_What the task requires:_ Repeat, exactly and alone, every line from the line that contains "Imóveis (74, 2030)" to the end of the entries.

Recorded data
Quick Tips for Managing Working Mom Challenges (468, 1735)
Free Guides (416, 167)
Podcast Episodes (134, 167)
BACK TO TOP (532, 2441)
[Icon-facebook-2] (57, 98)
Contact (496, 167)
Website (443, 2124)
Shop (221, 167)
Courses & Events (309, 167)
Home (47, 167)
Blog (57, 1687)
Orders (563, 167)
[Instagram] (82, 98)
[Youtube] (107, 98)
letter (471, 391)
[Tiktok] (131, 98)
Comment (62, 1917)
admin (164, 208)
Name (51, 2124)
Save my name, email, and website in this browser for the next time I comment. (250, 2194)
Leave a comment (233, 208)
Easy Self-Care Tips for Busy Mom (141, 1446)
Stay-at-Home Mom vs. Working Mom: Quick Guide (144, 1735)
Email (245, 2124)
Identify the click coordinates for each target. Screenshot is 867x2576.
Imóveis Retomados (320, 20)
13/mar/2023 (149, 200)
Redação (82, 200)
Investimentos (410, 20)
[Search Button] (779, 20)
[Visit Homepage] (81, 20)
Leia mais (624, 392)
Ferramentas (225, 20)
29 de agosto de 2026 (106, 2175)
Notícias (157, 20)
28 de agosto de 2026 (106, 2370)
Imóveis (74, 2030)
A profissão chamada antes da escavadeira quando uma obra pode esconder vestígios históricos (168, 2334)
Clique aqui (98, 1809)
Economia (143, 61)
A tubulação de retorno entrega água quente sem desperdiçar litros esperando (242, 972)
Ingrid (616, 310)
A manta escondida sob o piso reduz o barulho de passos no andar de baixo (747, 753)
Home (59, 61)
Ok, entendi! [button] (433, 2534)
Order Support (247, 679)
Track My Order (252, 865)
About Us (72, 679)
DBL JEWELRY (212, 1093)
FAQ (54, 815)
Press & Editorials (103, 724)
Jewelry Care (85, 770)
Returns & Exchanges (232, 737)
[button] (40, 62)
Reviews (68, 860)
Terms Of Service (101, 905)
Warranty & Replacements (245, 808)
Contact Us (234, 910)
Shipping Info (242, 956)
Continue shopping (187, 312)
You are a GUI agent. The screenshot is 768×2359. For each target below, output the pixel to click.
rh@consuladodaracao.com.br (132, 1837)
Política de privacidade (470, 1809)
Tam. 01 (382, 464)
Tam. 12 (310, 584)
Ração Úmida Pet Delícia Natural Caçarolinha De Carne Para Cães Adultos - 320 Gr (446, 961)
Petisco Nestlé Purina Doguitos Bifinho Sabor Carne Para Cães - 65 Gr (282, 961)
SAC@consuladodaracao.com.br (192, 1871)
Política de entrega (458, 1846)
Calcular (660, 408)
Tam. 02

_Response below:_
Imóveis (74, 2030)
A profissão chamada antes da escavadeira quando uma obra pode esconder vestígios históricos (168, 2334)
Clique aqui (98, 1809)
Economia (143, 61)
A tubulação de retorno entrega água quente sem desperdiçar litros esperando (242, 972)
Ingrid (616, 310)
A manta escondida sob o piso reduz o barulho de passos no andar de baixo (747, 753)
Home (59, 61)
Ok, entendi! [button] (433, 2534)
Order Support (247, 679)
Track My Order (252, 865)
About Us (72, 679)
DBL JEWELRY (212, 1093)
FAQ (54, 815)
Press & Editorials (103, 724)
Jewelry Care (85, 770)
Returns & Exchanges (232, 737)
[button] (40, 62)
Reviews (68, 860)
Terms Of Service (101, 905)
Warranty & Replacements (245, 808)
Contact Us (234, 910)
Shipping Info (242, 956)
Continue shopping (187, 312)
You are a GUI agent. The screenshot is 768×2359. For each target below, output the pixel to click.
rh@consuladodaracao.com.br (132, 1837)
Política de privacidade (470, 1809)
Tam. 01 (382, 464)
Tam. 12 (310, 584)
Ração Úmida Pet Delícia Natural Caçarolinha De Carne Para Cães Adultos - 320 Gr (446, 961)
Petisco Nestlé Purina Doguitos Bifinho Sabor Carne Para Cães - 65 Gr (282, 961)
SAC@consuladodaracao.com.br (192, 1871)
Política de entrega (458, 1846)
Calcular (660, 408)
Tam. 02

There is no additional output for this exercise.